Based on these facts, the IRS ruled that the company was not engaged in consulting. The PLR noted that (i) the company’s employees provide advice and counsel as part of the process of determining a client’s data management needs but the advice and counsel is ancillary to and supports the sale of the implementation work performed by the company employees and (ii) the company does not separately bill for advice and counsel, but only for its final product of implementing data management solutions.
RSM observations
The PLR concludes that a company’s advice and counsel that is ancillary to and which supports a company’s other services does not cause the company to be engaged in consulting. It does not cite or provide direct authority for that conclusion. That conclusion, however, is supported by authorities interpreting the word “consulting” outside of section 1202.
We previously discussed the section 1202 meaning of consulting in this article: What does "consulting" mean for purposes of Sec. 1202?. In that article, we noted that regulations under sections 448 include an example that supports this proposition.
The section 448 temporary regulations state that “consulting means the provision of advice and counsel.” Those regulations then provide ten examples illustrating the meaning of "the provision of advice and counsel." One example in the “not engaged in consulting” list involves a company that at first glance appears to engage in consulting — it studies a client's needs and makes recommendations based on these needs. However, because the client orders equipment through the company and pays the company based on the number of orders made, the temporary regulations held that the company is not “engaged in consulting.” Temp. Reg. section 1.448-1T(e)(4)(iv)(B), Example (6).
In that example, the advice provided is treated as ancillary to the product that is delivered. Advice that culminates in the delivery of a product or nonadvisory service is thus treated as a mere initial step in the delivery of the product or performance of the service and is not independently treated as consulting.

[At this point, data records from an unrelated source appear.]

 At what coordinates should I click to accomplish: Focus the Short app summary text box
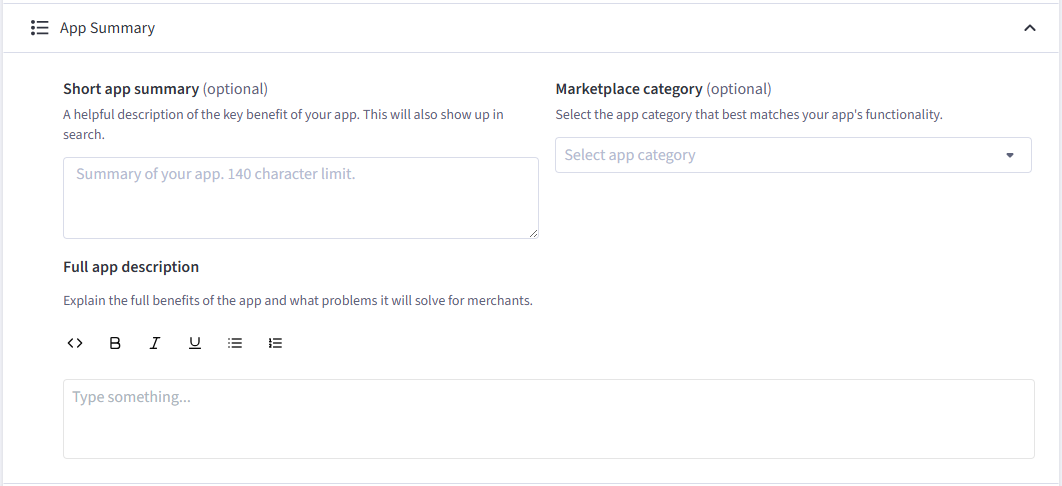click(x=301, y=198)
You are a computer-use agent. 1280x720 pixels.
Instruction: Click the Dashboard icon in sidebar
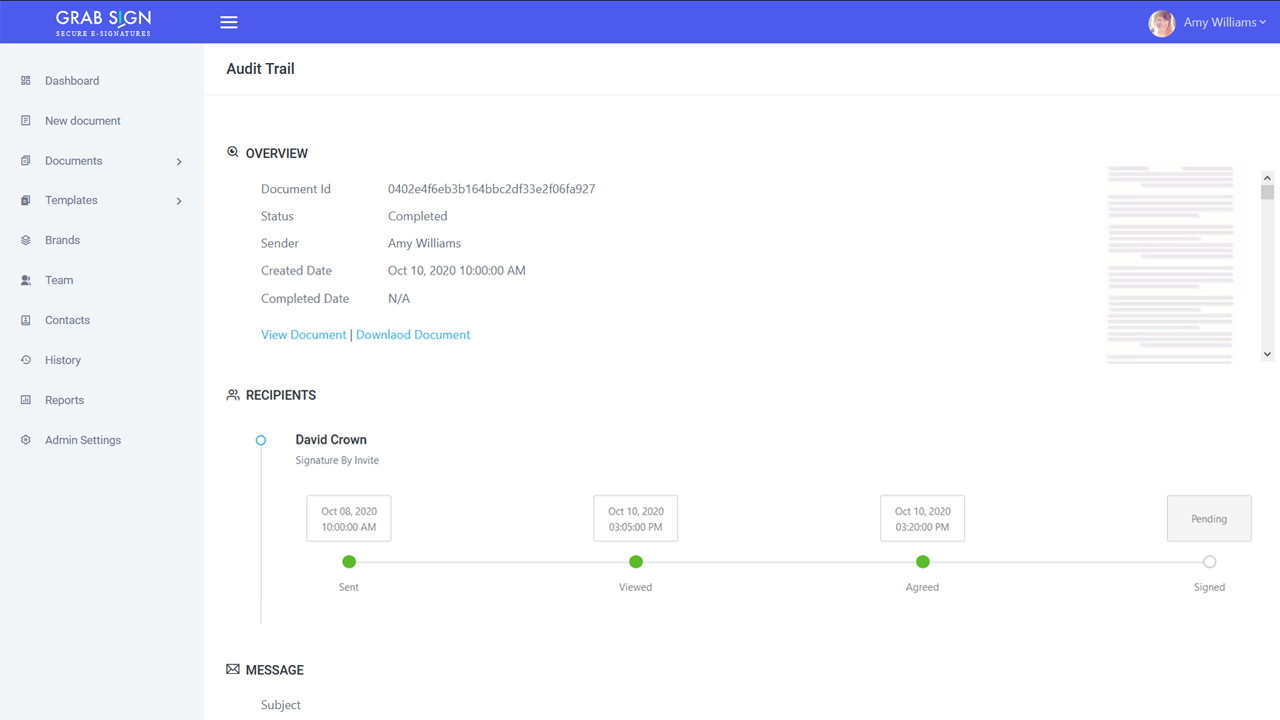[26, 80]
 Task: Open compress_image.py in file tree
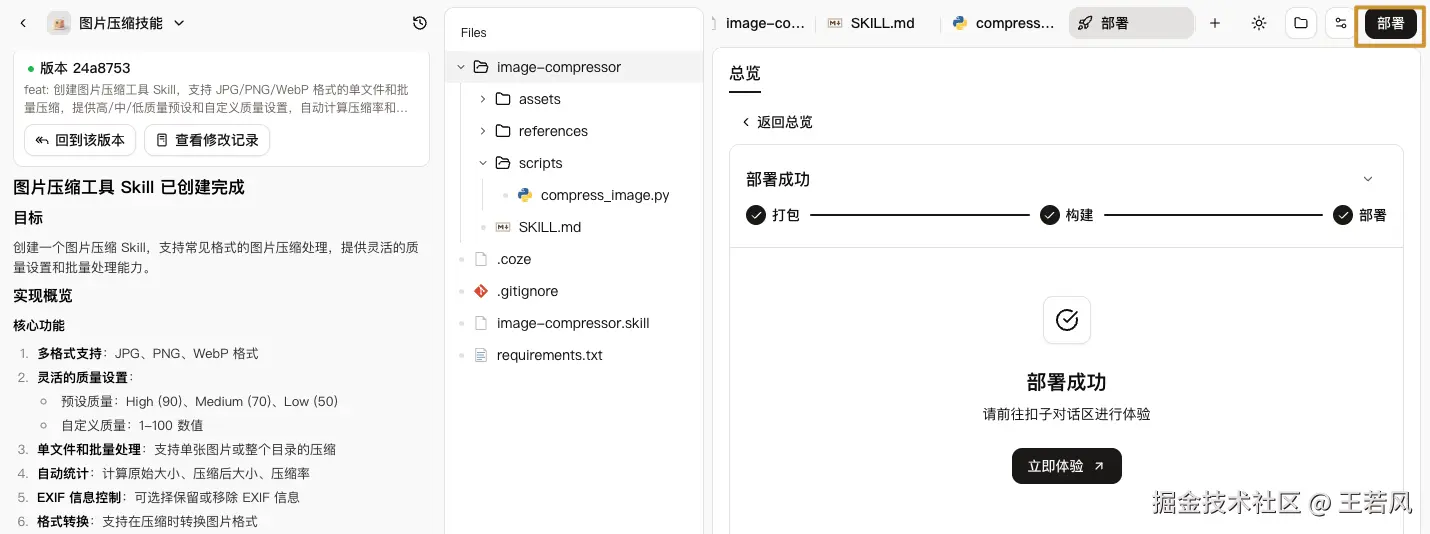point(604,195)
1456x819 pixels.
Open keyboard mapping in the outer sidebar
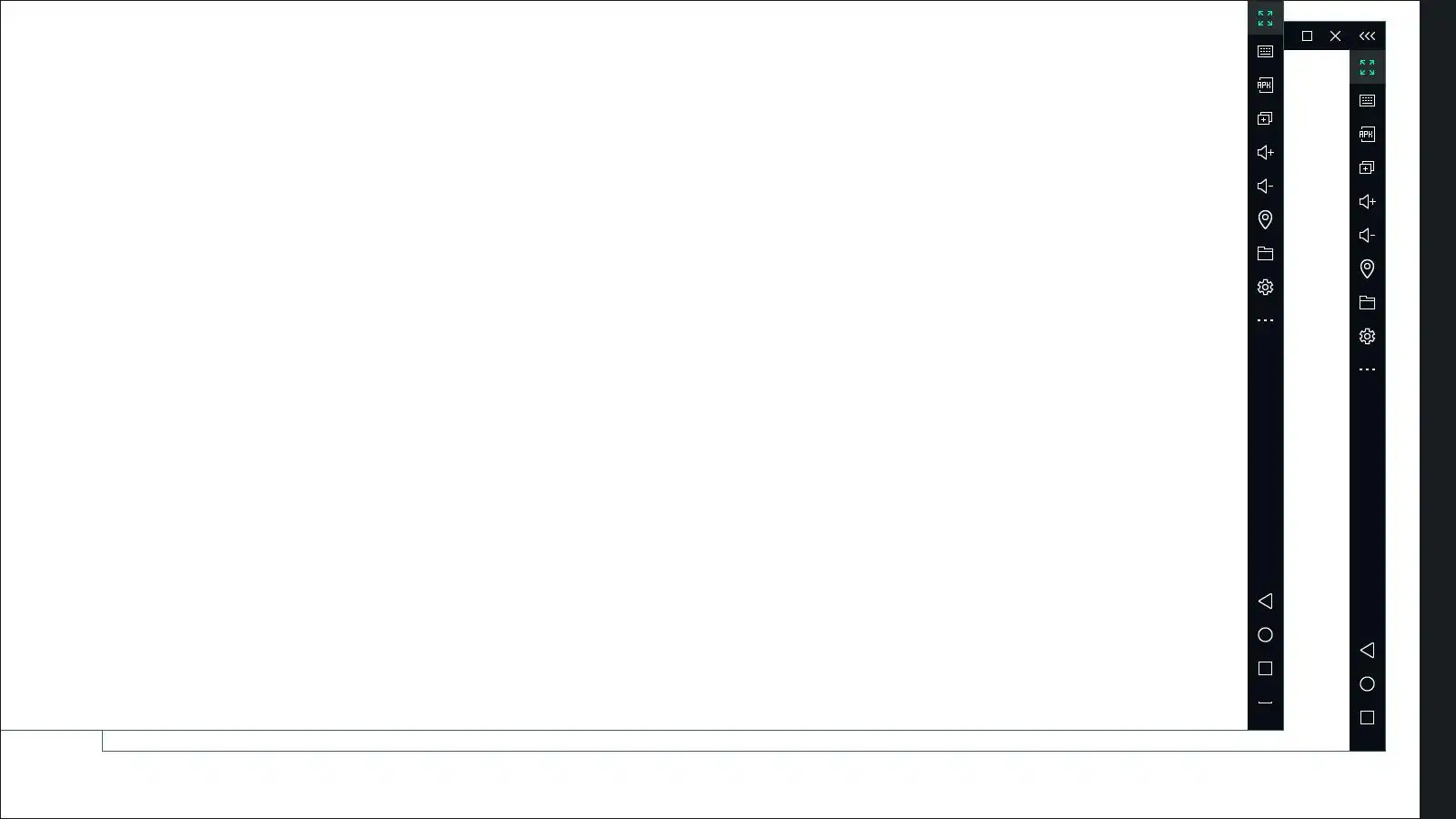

The section 448 temporary regulations therefore are consistent with the conclusion reached by the IRS in this PLR.
Concluding thoughts
The IRS has included section 1202 on its 2023-2024 Priority Guidance Plan (the list of tax issues Treasury and the IRS plan to prioritize when issuing regulations, rulings and guidance). Moreover, IRS officials stated in recent years that the IRS is considering issuing guidance regarding the meaning of the QTOB terms. PLR 202342014 is one of several items of non-precedential guidance the IRS has recently provided in this regard. We welcome further clarifying guidance on these and other section 1202 issues.
Taxpayers looking to exclude capital gain on the sale of stock under section 1202 should ensure, among other items, that the stock issuer conducts a QTOB. It is important to consider that the line between a qualified business and a nonqualified business is sometimes unclear. Some of the other various requirements for section 1202 eligibility are also complex and nuanced. Some apply to the stock issuer and some to the stockholder. Taxpayers considering claiming the section 1202 capital gain exclusion benefit should therefore consult with a tax advisor.